なお、業績悪化に苦しんでいても、世間と同程度の水準であれば役員報酬のことを指摘されはしないでしょう。もちろん、生活ができなくなるレベルまで引き下げを求めてくることもありません。
役員報酬が異常に低い場合
業績が悪化してくると、黒字にするために役員報酬を引き下げることがあります。それでも利益が出ないからと大幅に削減すれば利益を出しやすくなりますし、役員報酬を大幅に減額すれば社会保険料や個人の税金を減らせる効果もあります。
それが悪い訳ではありません。以前お手伝いしていた顧問先でも、年間100万円程度(月8万円程度)の役員報酬にして、法人個人の税金と社会保険料を抑えた経営者はいました。
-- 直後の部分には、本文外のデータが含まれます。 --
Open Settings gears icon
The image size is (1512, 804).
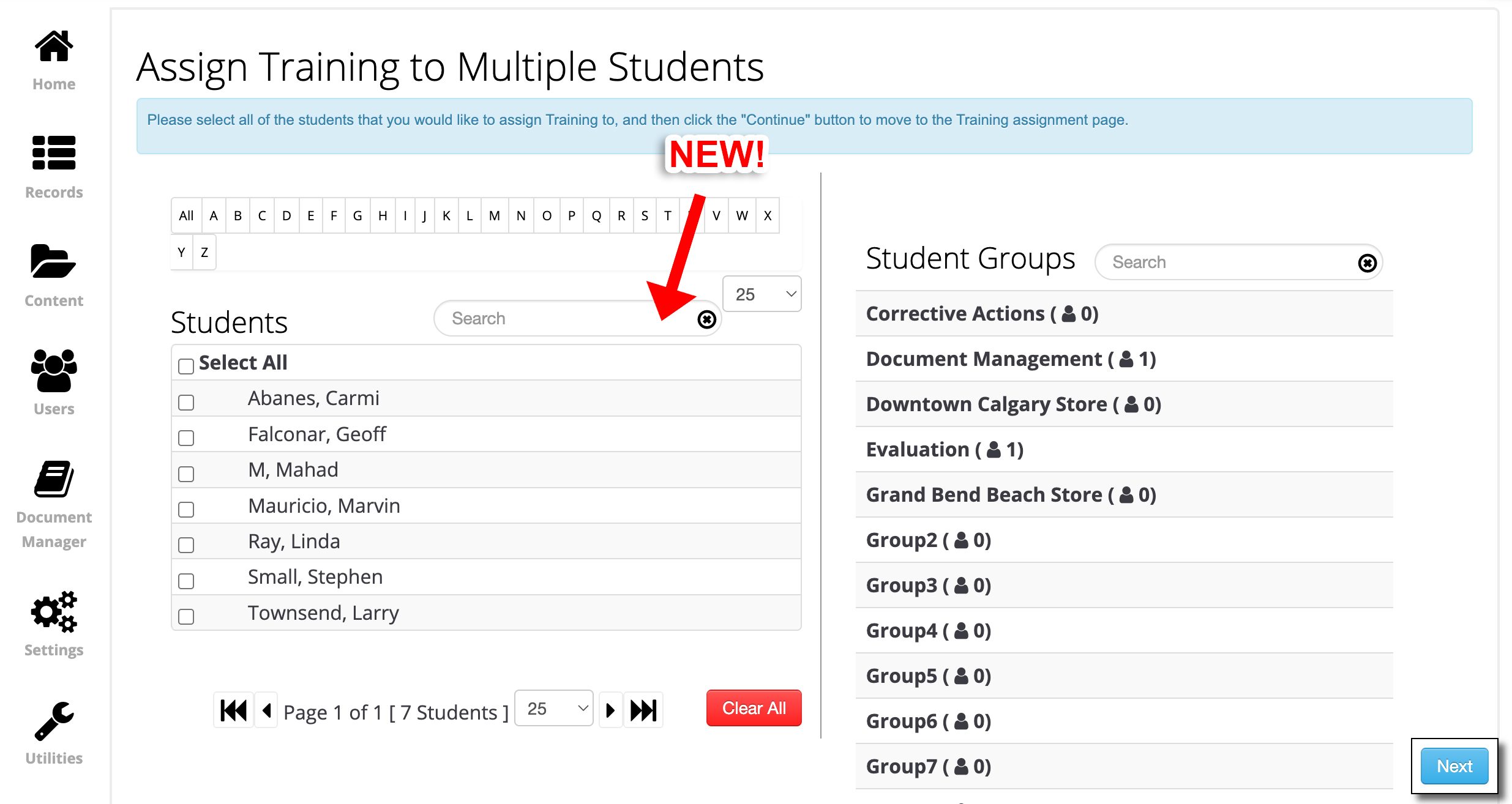click(54, 611)
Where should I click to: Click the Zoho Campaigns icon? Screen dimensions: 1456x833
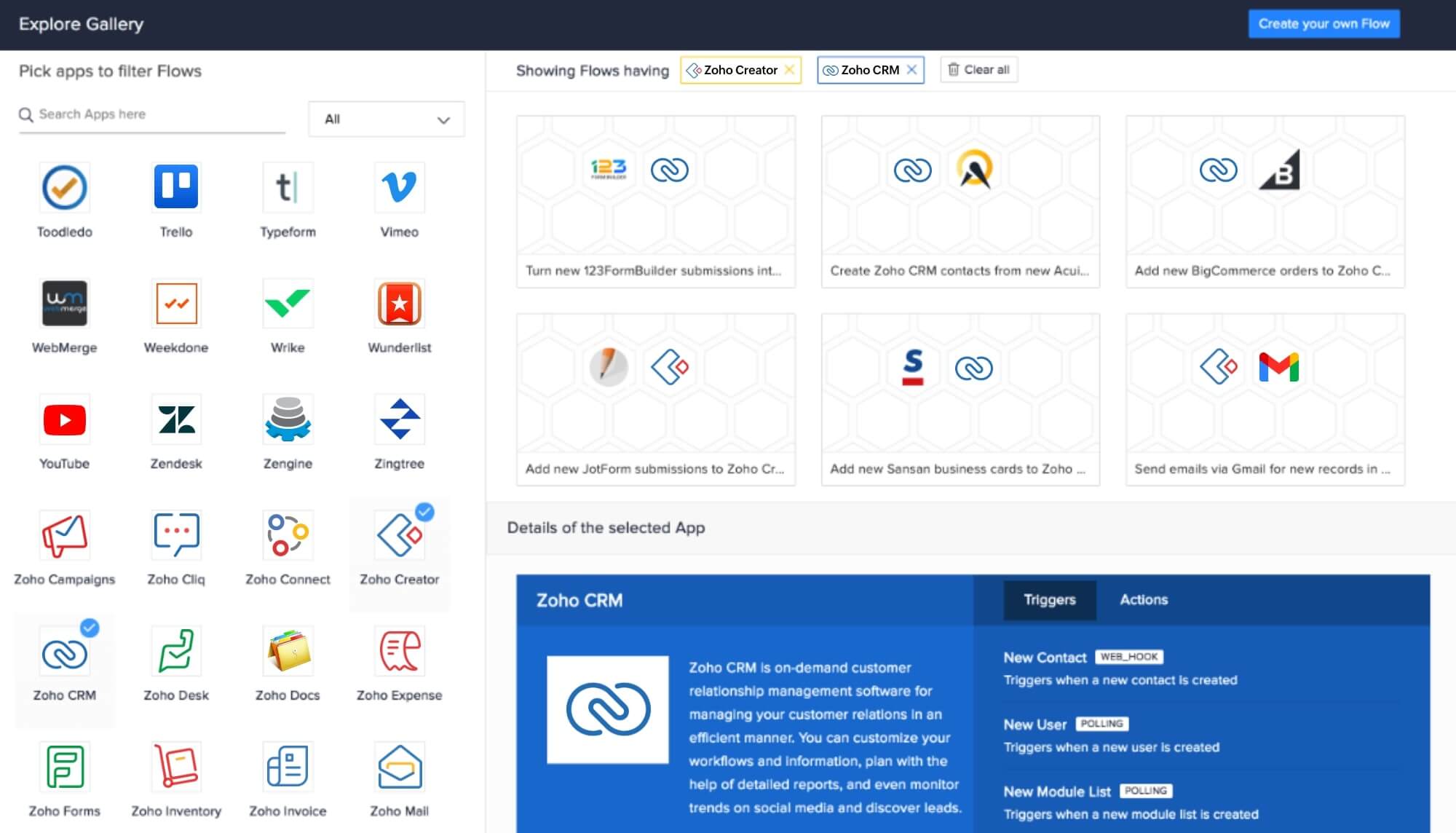65,535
源泉所得税が発生しないよう月8万円、年間100万円程度までに役員報酬を減額すれば、確かに税金等の支出を抑えるのには有効です。しかし、それで利益が出たから当社は黒字企業だと言いたくなるでしょうが、そうはいきません。
それでは生活ができませんし、(人にもよりますが)生活を維持するために月30万円必要だとしたら、役員報酬を22万円増額して考える必要があります。
その結果、実態は赤字企業と判断されてしまう可能性があります。経営者が独身で家族がいないにしてもそれでは生活ができませんから、実態は赤字であるとみなすことができるのです。
役員報酬未払金や役員借入金が大きく減少していないか
これまで述べたように、経営者は金融機関から金融支援を受けようと役員報酬の減額を行い、金融機関にアピールするかもしれません。
減額後の役員報酬で生活をしているのなら、金融機関も前向きに評価するでしょう。しかし、
削減後の役員報酬では生活ができず、減額した分を過去に受け取れなかった報酬(決算書には役員報酬の未払分として負債に計上)を受け取っていたり、企業への貸付金(決算書には役員借入金として負債に計上)を返済してもらって、生活レベルを維持していることも多いでしょう。または企業から経営者への貸付金が発生しているかもしれません。
これでは損益計算書は黒字計上、または赤字幅の減少が見られたとしても、役員報酬以上の資金流出が発生しておりキャッシュフロー上は改善されていません。これでは減額前と実質的に同じであり評価できるものではありません。
金融機関は、役員報酬額がいくらかだけでなく、経営者への資金の流れもチェックしていると、認識しておいたほうがいいでしょう。
自社の必要売上高はいくら?
経営者として様々なリスクを抱え、かつ借入金の保証人にもなって、少額の役員報酬しか受け取れない経営は正しいとはいえません。
もし、高齢で年金をもらっている、または所有不動産からの家賃収入があるので生活は成り立つ、等の理由があるのなら問題はないかもしれません。しかし、経営者として頑張っているのなら、それに見合った役員報酬を受け取れる経営を目指すべきです。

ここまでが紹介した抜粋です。